1. Material- und Laborkosten bei kieferorthopädischer Behandlung unterliegen im Ersatzkassenbereich der nachträglichen Wirtschaftlichkeitsprüfung, für die auch vor dem Inkrafttreten des GRG allein die Prüfungsausschüsse zuständig waren.

2. Beruht die Zuständigkeit von Organen auf Rechtsvorschriften mit Außenwirkung, so ist der unter Verletzung der Zuständigkeitsregelung von einem anderen Organ erlassene Verwaltungsakt zumindest anfechtbar.

 

Normenkette

SGB V § 106 Abs. 5, 7, § 212 Abs. 5; EKV-Z § 9 Abs. 4, § 10 Nr. 3, § 12 Nr. 1, §§ 13-14; SGB X § 42 S. 1

 

Verfahrensgang

LSG Baden-Württemberg (Urteil vom 15.07.1992; Aktenzeichen L 5 Ka 1010/89)

SG Stuttgart (Entscheidung vom 05.04.1989; Aktenzeichen S 14 Ka 2268/86)

 

Tenor

Die Revision des Beigeladenen gegen das Urteil des Landessozialgerichts Baden-Württemberg vom 15. Juli 1992 wird zurückgewiesen.

Der Beklagte und der Beigeladene haben die außergerichtlichen Kosten des Klägers für das Revisionsverfahren zu erstatten.

 

Tatbestand

I.

Der Kläger wendet sich gegen eine Belastung seines Honorarkontos durch die Kassenzahnärztliche Vereinigung (KZÄV) wegen Überschreitungen der vorausgeschätzten Material- und Laborkosten bei kieferorthopädischen Behandlungen.

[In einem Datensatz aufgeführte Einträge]
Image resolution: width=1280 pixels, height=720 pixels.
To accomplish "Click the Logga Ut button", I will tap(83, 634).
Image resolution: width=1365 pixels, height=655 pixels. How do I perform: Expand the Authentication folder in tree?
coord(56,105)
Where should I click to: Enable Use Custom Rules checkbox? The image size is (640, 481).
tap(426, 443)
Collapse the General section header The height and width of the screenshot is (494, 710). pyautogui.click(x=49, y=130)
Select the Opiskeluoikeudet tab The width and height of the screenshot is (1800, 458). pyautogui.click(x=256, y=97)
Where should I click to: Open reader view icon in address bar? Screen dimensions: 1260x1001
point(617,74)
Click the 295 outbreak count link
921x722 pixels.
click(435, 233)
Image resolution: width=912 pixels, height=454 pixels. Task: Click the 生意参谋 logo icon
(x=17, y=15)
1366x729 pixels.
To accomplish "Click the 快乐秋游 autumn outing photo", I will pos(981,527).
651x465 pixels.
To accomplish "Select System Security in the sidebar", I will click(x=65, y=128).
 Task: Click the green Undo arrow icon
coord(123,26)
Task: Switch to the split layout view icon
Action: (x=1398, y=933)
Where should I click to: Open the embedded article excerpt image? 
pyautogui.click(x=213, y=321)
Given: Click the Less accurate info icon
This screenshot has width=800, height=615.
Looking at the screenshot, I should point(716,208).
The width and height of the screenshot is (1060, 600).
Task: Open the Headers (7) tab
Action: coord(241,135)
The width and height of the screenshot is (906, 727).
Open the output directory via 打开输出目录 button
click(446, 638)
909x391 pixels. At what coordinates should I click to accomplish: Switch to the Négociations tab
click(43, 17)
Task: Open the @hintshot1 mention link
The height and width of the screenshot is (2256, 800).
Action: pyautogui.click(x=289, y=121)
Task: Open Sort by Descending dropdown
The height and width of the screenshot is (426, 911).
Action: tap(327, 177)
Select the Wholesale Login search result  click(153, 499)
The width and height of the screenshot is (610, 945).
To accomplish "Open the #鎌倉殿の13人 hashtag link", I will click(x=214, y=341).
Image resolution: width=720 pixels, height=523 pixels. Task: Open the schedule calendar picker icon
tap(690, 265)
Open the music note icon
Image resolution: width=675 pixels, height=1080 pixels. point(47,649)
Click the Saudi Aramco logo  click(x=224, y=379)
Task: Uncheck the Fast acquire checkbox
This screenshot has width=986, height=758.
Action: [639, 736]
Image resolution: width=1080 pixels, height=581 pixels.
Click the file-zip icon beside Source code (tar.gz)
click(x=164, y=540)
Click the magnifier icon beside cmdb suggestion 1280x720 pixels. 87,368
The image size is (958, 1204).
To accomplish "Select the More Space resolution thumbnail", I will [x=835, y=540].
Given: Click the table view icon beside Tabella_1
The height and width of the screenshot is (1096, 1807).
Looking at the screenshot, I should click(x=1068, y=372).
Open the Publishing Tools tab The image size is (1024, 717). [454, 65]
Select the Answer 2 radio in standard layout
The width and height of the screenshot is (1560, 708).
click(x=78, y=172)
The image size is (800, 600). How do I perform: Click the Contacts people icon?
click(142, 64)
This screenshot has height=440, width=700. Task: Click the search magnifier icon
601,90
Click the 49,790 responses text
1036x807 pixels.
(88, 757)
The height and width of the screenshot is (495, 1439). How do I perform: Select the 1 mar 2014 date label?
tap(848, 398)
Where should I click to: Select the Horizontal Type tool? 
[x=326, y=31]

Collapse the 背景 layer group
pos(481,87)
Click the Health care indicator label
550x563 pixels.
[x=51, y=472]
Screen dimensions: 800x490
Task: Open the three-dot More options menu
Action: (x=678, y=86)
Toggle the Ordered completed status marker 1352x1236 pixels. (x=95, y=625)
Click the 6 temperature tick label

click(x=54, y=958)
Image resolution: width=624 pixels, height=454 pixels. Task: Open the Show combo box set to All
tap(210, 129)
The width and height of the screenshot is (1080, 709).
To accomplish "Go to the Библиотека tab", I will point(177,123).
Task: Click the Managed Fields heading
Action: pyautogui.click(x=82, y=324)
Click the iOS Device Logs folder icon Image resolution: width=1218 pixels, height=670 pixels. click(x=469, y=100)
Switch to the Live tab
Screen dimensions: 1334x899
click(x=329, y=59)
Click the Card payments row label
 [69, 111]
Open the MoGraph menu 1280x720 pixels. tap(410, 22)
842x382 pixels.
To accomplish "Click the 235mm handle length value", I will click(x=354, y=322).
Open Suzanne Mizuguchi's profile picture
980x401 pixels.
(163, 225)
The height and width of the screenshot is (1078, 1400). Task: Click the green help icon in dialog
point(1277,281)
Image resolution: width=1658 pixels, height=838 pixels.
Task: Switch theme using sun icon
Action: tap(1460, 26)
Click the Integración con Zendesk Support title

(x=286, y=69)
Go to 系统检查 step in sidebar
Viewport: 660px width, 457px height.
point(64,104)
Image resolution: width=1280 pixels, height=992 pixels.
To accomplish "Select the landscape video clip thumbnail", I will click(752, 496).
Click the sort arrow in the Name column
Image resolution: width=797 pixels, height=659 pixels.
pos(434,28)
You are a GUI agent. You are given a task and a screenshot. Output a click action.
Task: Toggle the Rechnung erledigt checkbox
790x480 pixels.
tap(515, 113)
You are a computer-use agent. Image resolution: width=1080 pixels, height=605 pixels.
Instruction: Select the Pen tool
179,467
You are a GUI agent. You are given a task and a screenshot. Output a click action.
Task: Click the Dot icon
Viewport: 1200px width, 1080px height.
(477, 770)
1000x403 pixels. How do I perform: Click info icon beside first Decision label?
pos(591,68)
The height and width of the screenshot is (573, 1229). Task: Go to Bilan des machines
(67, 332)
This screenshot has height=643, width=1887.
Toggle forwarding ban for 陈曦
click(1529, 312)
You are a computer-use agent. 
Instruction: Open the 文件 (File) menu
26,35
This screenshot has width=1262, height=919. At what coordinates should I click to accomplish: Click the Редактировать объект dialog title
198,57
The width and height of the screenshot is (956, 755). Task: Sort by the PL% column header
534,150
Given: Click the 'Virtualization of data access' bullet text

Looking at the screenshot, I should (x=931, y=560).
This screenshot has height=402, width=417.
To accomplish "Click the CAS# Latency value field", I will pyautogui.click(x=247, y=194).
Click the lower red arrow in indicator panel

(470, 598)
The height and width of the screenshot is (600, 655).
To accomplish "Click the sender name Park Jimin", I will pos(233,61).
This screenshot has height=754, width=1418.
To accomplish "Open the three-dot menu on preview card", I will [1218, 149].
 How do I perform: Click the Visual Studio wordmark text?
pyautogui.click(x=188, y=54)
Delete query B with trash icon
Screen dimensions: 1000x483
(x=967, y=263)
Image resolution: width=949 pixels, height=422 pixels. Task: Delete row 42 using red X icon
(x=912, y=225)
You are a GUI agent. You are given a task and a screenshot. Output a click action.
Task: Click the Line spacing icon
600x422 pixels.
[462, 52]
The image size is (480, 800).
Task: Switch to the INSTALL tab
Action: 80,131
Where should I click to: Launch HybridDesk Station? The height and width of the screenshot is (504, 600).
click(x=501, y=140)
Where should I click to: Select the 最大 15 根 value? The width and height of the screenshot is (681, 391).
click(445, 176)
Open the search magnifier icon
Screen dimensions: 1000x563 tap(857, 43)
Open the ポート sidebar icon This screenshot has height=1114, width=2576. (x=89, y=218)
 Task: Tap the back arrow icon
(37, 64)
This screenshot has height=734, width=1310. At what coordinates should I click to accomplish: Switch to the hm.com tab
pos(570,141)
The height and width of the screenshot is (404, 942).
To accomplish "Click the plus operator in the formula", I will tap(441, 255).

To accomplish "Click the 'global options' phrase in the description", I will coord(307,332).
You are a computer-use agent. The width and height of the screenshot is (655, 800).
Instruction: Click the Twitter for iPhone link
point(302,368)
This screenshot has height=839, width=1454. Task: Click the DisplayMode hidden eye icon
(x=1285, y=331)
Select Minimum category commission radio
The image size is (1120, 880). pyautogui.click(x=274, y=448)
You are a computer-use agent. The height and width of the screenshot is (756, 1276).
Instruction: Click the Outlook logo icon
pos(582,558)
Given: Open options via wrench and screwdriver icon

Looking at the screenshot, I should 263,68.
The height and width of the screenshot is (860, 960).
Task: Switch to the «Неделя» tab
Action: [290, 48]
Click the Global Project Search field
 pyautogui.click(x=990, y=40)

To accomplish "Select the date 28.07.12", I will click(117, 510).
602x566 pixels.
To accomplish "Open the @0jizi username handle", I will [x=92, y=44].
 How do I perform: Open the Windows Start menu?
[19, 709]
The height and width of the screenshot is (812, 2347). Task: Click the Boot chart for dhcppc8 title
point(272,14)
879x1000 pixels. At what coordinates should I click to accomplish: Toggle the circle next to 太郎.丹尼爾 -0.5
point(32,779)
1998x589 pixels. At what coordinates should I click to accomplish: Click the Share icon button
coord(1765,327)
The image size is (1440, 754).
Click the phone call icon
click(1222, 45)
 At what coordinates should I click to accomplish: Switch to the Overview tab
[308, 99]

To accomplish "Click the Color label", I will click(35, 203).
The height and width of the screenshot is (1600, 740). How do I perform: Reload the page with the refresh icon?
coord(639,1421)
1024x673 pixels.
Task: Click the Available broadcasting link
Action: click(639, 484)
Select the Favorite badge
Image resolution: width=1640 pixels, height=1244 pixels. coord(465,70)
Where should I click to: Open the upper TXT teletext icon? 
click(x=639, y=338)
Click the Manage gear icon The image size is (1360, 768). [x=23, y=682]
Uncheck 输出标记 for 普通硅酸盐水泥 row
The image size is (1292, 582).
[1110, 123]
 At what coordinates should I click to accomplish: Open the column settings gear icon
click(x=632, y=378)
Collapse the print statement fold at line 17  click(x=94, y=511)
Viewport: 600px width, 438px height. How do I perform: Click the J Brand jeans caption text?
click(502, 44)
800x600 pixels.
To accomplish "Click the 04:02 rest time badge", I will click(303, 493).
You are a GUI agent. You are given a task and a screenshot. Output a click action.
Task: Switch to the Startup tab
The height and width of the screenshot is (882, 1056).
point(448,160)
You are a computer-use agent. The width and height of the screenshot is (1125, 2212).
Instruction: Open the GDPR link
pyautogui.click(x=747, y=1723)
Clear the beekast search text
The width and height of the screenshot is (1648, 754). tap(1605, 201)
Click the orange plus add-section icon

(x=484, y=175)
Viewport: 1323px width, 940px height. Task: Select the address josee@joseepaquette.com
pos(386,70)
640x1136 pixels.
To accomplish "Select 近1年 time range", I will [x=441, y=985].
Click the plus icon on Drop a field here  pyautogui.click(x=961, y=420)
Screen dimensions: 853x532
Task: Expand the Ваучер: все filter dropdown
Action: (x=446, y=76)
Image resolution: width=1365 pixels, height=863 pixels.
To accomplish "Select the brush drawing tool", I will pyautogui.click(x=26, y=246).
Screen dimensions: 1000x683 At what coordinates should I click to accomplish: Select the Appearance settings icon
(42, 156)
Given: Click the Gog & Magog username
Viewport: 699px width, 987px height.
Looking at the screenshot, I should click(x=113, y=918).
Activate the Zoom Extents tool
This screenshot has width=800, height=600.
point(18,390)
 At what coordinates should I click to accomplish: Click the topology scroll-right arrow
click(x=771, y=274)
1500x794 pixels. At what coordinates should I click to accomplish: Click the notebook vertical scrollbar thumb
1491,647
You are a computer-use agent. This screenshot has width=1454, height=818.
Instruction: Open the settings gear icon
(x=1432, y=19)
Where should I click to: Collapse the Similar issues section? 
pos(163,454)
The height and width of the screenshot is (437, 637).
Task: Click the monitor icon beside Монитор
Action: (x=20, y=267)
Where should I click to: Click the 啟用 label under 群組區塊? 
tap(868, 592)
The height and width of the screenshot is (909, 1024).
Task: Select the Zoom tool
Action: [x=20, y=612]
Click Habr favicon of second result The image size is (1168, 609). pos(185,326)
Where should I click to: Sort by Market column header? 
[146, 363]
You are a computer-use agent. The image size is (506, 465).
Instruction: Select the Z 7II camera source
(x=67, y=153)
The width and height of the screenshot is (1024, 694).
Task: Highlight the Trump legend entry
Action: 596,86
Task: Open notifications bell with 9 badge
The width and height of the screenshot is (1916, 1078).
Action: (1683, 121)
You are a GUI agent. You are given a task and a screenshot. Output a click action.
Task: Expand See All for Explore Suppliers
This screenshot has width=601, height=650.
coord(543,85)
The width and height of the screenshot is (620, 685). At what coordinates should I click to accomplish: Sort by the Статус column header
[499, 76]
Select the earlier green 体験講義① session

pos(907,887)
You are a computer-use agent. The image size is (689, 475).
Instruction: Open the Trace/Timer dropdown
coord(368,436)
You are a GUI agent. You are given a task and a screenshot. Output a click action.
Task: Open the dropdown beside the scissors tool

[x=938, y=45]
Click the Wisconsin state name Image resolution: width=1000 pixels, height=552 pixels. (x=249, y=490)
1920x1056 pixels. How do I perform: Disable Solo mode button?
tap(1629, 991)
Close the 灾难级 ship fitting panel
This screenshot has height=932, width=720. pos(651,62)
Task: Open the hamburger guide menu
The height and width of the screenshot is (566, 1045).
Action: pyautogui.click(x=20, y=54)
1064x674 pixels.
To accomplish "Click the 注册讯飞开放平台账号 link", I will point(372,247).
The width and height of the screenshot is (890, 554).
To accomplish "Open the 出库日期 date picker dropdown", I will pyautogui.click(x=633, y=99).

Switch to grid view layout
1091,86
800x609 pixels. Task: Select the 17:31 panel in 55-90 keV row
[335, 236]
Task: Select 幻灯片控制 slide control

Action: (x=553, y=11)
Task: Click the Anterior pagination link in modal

__Arbeitsauftrag 1__: Fasse den Urteilstext in genau zwei Sätzen zusammen.
__Arbeitsauftrag 2__:
Beantworte anhand des Urteilstextes die folgenden Fragen jeweils kurz.
(a) Welches Gericht hat am 05.04.1989 entschieden?
(b) Wer hat die außergerichtlichen Kosten des Klägers für das Revisionsverfahren zu erstatten?
(c) Welche Stelle hat das Honorarkonto des Klägers belastet?
__Arbeitsauftrag 3__: Zähle sämtliche Paragraphen auf, die der Urteilstext unter „Normenkette“ anführt, jeweils mit dem zugehörigen Gesetz oder Vertrag und ohne Absatz-, Nummer- oder Satzangaben.
Das Material steht in keinem Zusammenhang mit dem Urteilstext.

__Ergebnis 1__: Material- und Laborkosten bei kieferorthopädischer Behandlung unterliegen im Ersatzkassenbereich der nachträglichen Wirtschaftlichkeitsprüfung, für die auch vor dem Inkrafttreten des GRG allein die Prüfungsausschüsse zuständig waren, und ein unter Verletzung einer auf Rechtsvorschriften mit Außenwirkung beruhenden Zuständigkeitsregelung erlassener Verwaltungsakt ist zumindest anfechtbar. Die Revision des Beigeladenen gegen das Urteil des Landessozialgerichts Baden-Württemberg vom 15. Juli 1992 wird zurückgewiesen, wobei sich der Kläger gegen eine Belastung seines Honorarkontos durch die Kassenzahnärztliche Vereinigung wegen Überschreitungen der vorausgeschätzten Material- und Laborkosten wendet.

__Ergebnis 2__:
(a) Das SG Stuttgart.
(b) Der Beklagte und der Beigeladene.
(c) Die Kassenzahnärztliche Vereinigung (KZÄV).

__Ergebnis 3__:
SGB V § 106
SGB V § 212
EKV-Z § 9
EKV-Z § 10
EKV-Z § 12
EKV-Z § 13
EKV-Z § 14
SGB X § 42